Los datos del Centro de Investigaciones Sociológicas (CIS) confirman una expansión radical del concepto de infidelidad. Un 76,3% de los españoles considera infidelidad mantener relaciones sexuales virtuales sin contacto físico, mientras que un 64,5% incluye conversaciones subidas de tono por redes sociales o mensajería. Este fenómeno es particularmente marcado entre los jóvenes de 18 a 24 años, donde la percepción de ‘cuernos digitales’ es más fuerte.

Ferreiro añade que muchas mujeres prefieren que sus parejas mantengan relaciones físicas con otras personas antes que se enamoren de alguien más: “La infidelidad emocional es más difícil de restaurar que la física”. Este cambio de percepción está alineado con la clasificación de la infidelidad actual en tres tipos: el infiel viajero, el infiel digital y el infiel urbanita, cada uno con características distintivas que reflejan las nuevas dinámicas de relación.

El informe revela que el 52% de los usuarios de aplicaciones de citas ya tienen pareja, lo que sugiere que estas plataformas no solo son utilizadas para encontrar pareja, sino también para mantener relaciones paralelas. Según Ferreiro, “solo el 3% de los mamíferos son monógamos por naturaleza”, lo que indica una tendencia cultural hacia relaciones más abiertas.

La digitalización ha permitido a las personas explorar nuevas formas de vinculación, lo que, a su vez, genera una ansiedad constante: “Todo el mundo parece tener a alguien más en su radar. Esa exposición permanente a la oferta digital hace que la exclusividad parezca obsoleta”.

En cuanto a las rupturas, en 2024 se registraron 82 991 divorcios en España, un 8,2% más que el año anterior. Por primera vez, la custodia compartida ha superado a la custodia materna, lo que sugiere una transformación en el modelo familiar tradicional.

La nueva generación de jóvenes, según Ferreiro, no busca atarse a relaciones monógamas: “Representan una visión del amor mucho más fluida. Saben separar sexo de afecto y muchos renuncian a la exclusividad como ideal”. Esta dinámica refleja una evolución en la percepción del amor y la estabilidad, donde la felicidad se convierte en el verdadero objetivo de las relaciones.

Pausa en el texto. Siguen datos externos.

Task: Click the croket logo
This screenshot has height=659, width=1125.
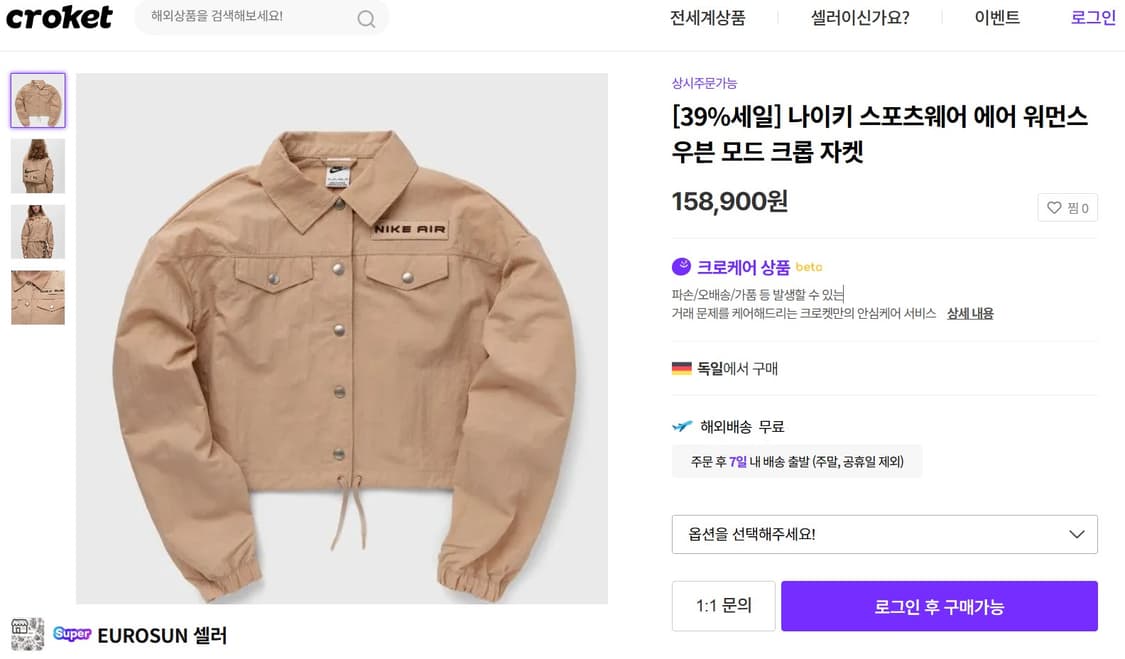Action: (x=58, y=16)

La transformación de las relaciones en España está impulsada por la digitalización, el hedonismo pospandemia y la emergencia de nuevas formas de amar. En este contexto, las normas relacionales son cada vez más flexibles y negociables, lo que invita a una reflexión profunda sobre lo que significa amar en la actualidad. Como indica Ferreiro, “el éxito en pareja ya no se mide por la duración, sino por la felicidad”.